On April 2, 2007, in his first official at bat, Dukes got his first major league hit with a solo home run to center field in the fifth inning against the New York Yankees. In his second game, he hit his second home run en route to a victory versus the Yankees. On December 3, 2007, Dukes was acquired by the Washington Nationals for left-hander Glenn Gibson, a fourth-round draft pick in 2006 who was ranked among the Nationals' Top 10 prospects according to various baseball sources, including prospect authority Baseball America.

===Washington Nationals (2008–2010)===
Dukes injured his right hamstring on Opening Night and was placed on the disabled list, returning on May 9, 2008. He struggled offensively throughout May, batting a low .167 for the month.

Dukes rebounded in June, hitting .292 with 4 home runs for the month, before injuring his knee on July 5, 2008, in a game against the Cincinnati Reds. He had surgery on his knee, and then returned on July 31, 2008, much earlier than expected. Dukes landed on the disabled list yet again with a calf strain shortly thereafter, on August 7, 2008. Dukes returned to the Nationals on August 26, 2008, and hit .267 with 7 home runs and 26 RBI over his last 29 games.

Overall, Dukes hit for a .264 batting average, with a .386 on-base percentage, .478 slugging percentage, 13 home runs and 44 runs batted in with a total of 276 at bats in 81 games during the 2008 season.

Dukes was released by the Nationals on March 17, 2010.

===Newark Bears (2010)===
Following his release from the Nationals, Dukes reportedly agreed to a deal with the Tabasco Olmecas of the Mexican League in early April, but backed out after not showing up for a reporting date. Dukes signed with the Newark Bears of the Atlantic League of Professional Baseball on July 2, 2010. In 28 games he hit .366/.422/.584 with 5 home runs, 19 RBIs and 2 stolen bases.

----

◆ **Brief 1**
According to the passage about Dukes, on what date did he sign with the Newark Bears?
◆ **Brief 2**
Pick up the passage about Dukes after its last sentence and carry it forward.
The material that comes after this is separate from the passage about Dukes.

Stored data entries:
----

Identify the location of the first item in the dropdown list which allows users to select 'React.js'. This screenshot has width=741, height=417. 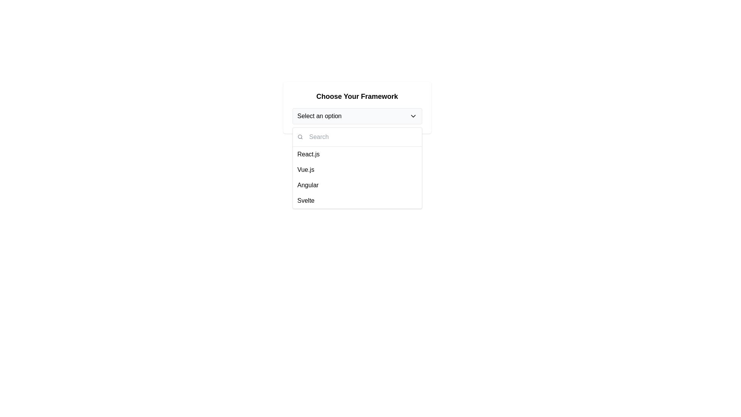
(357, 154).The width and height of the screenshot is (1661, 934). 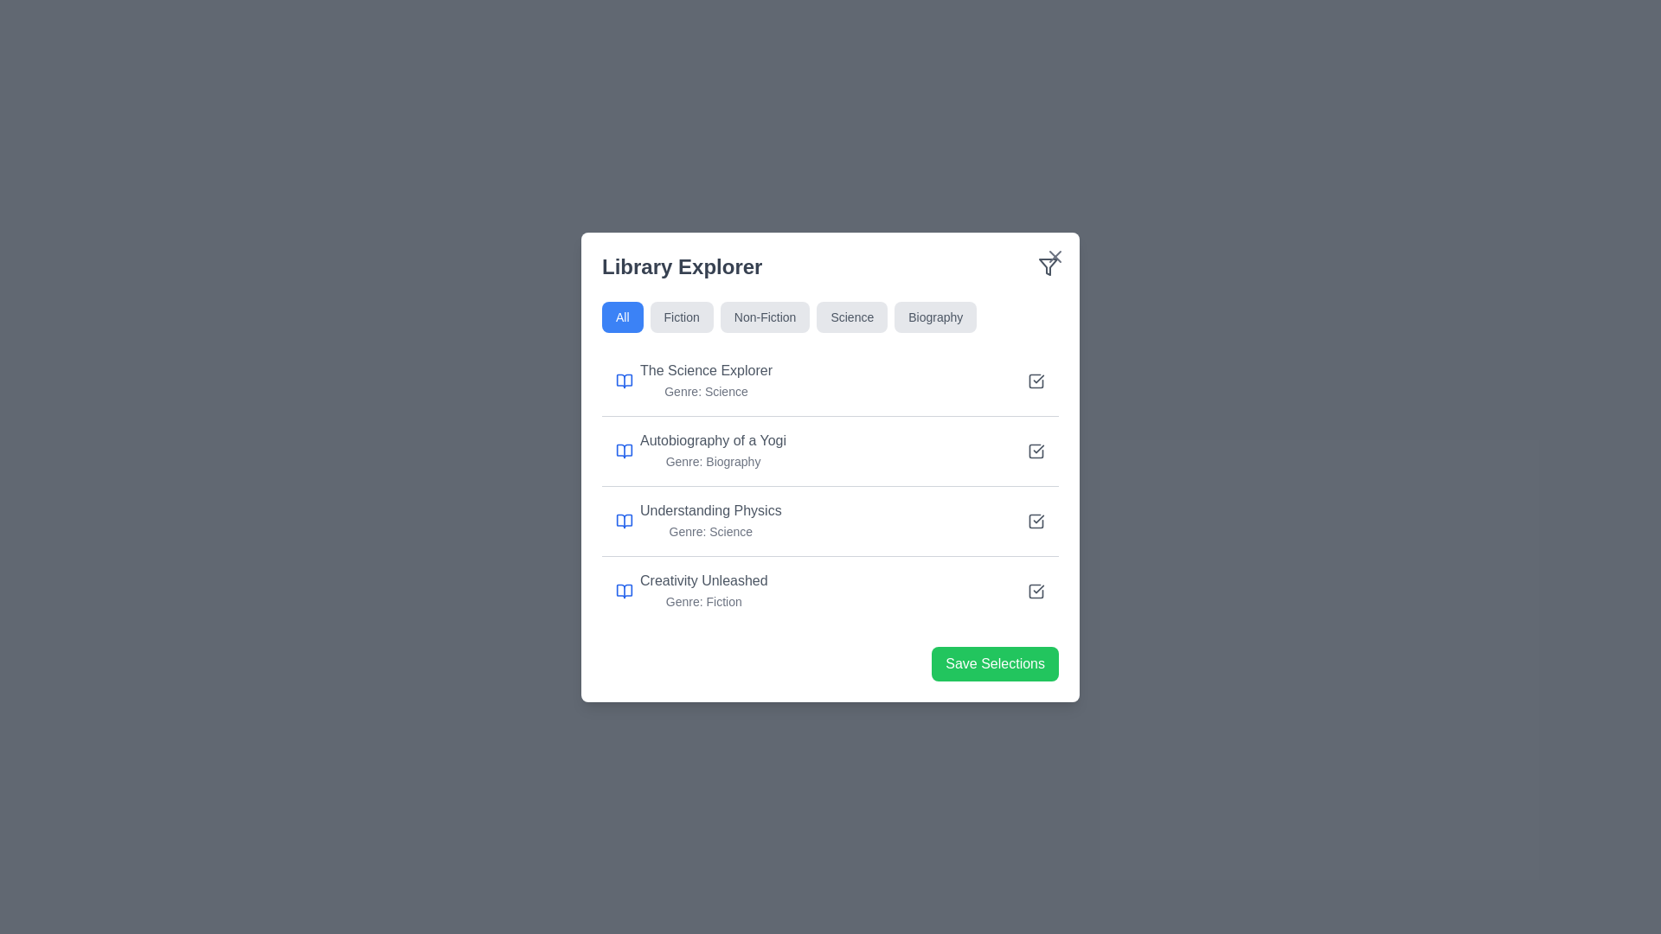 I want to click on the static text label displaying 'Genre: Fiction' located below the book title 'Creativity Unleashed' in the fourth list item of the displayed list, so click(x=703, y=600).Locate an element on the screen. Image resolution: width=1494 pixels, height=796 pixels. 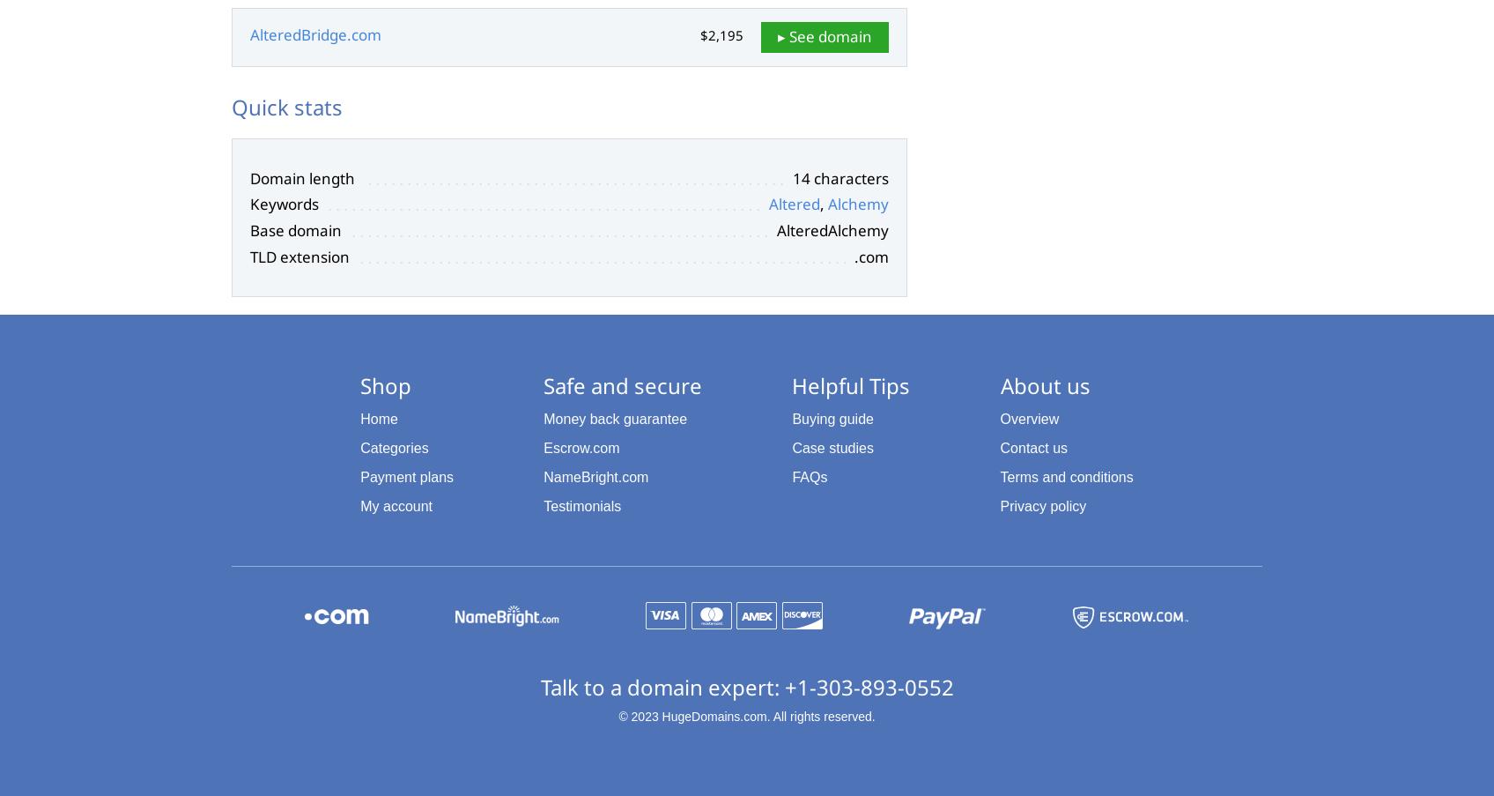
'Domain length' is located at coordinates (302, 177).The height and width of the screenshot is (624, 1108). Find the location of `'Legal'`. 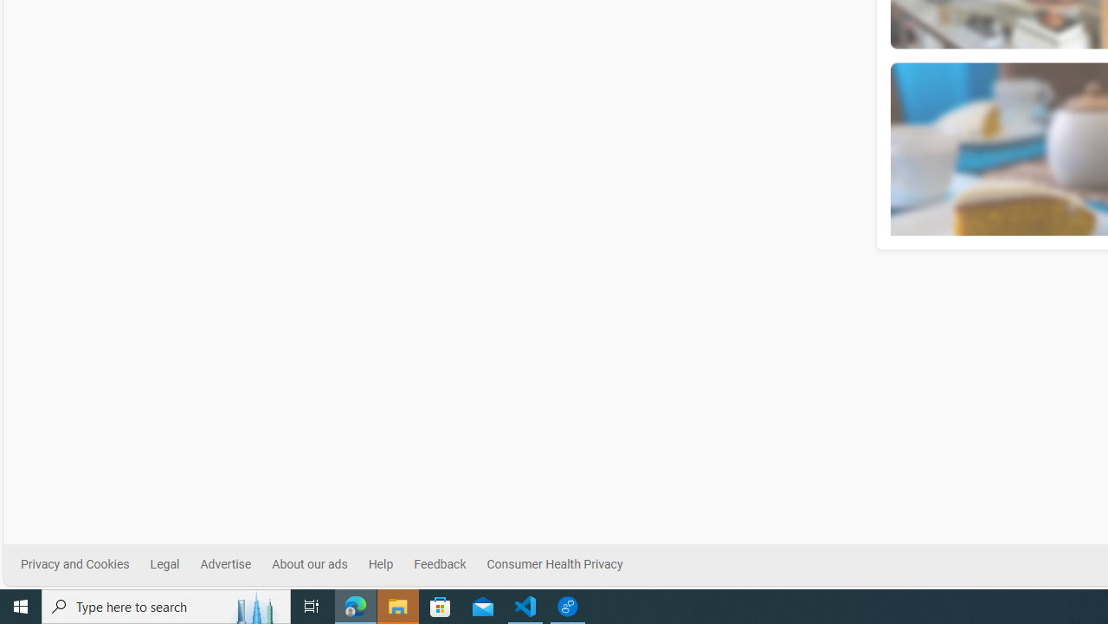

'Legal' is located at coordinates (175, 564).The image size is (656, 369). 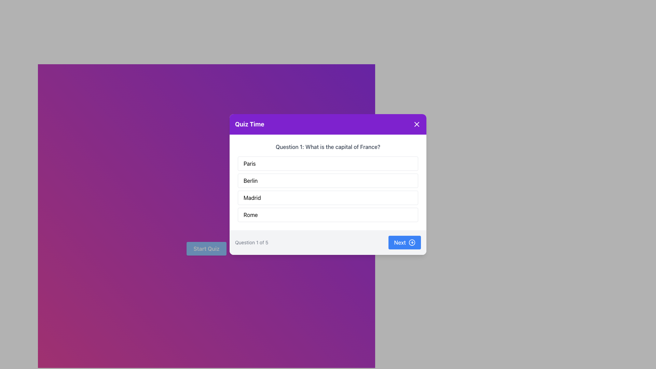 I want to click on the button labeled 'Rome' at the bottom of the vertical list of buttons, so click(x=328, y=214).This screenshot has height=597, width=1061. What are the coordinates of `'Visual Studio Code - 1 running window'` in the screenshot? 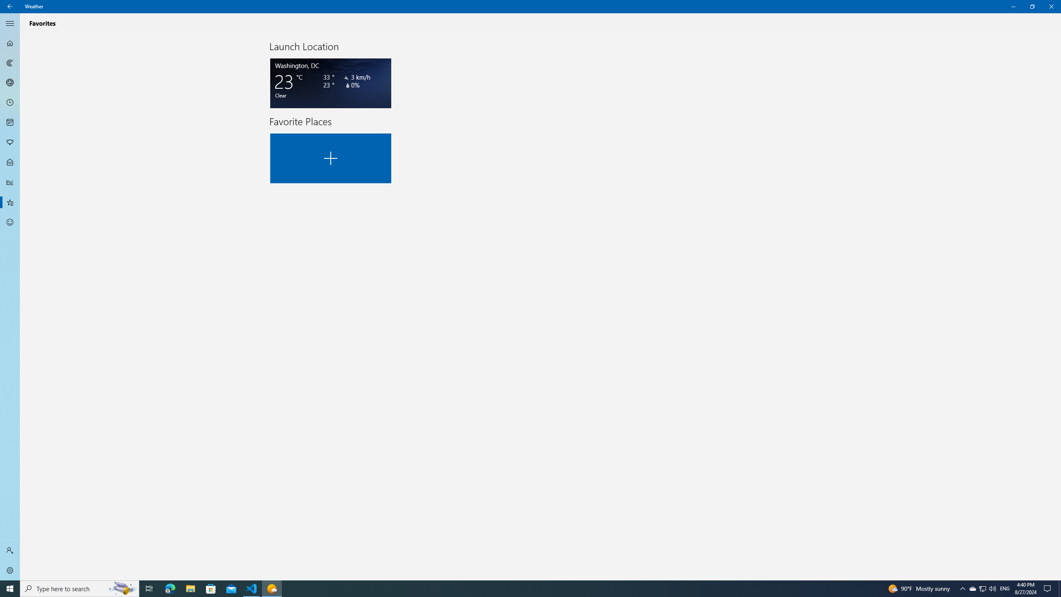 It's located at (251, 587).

----

◆ **Written response 1**
July 2, 2010.

◆ **Written response 2**
==Off-the-field problems==
In 1996, Dukes' father was convicted of second-degree murder. One year later, Dukes was arrested for the first time. Dukes has been arrested at least three times for battery, and once for assault. According to court records, he fathered at least five children with four women between 2003 and 2006.

On May 23, 2007, Dukes's wife NiShea Gilbert sought a restraining order against him after he threatened her life and the lives of their children. On May 2, Dukes had sent a photo of a gun to her cell phone and left her the following voicemail: "Hey, dawg. It's on, dawg. You dead, dawg. I ain't even bulls-------. Your kids too, dawg. It don't even matter to me who is in the car with you. Ni----, all I know is, ni----, when I see your motherf------ a-- riding, dawg, it's on. As a matter of fact, I'm coming to your motherf------ house." On June 12, a 17-year-old foster child who was living in the care of a relative of Dukes accused him of impregnating her. Police said the sex was apparently consensual. When the girl confronted Dukes to inform him about the pregnancy, he allegedly got angry and threw a bottle of Gatorade at her.

Dukes has received anger-management training. When Dukes was traded to the Nationals, the team also hired an ex-police officer in the role of "Special Assistant: Player Concerns". This person accompanied Dukes everywhere to ensure that he kept himself free of trouble.

Dukes was arrested in November 2010 for contempt due to failure to pay child support, on March 2, 2011, for assaulting a pregnant ex-girlfriend. and on January 22, 2013, for driving with a suspended license.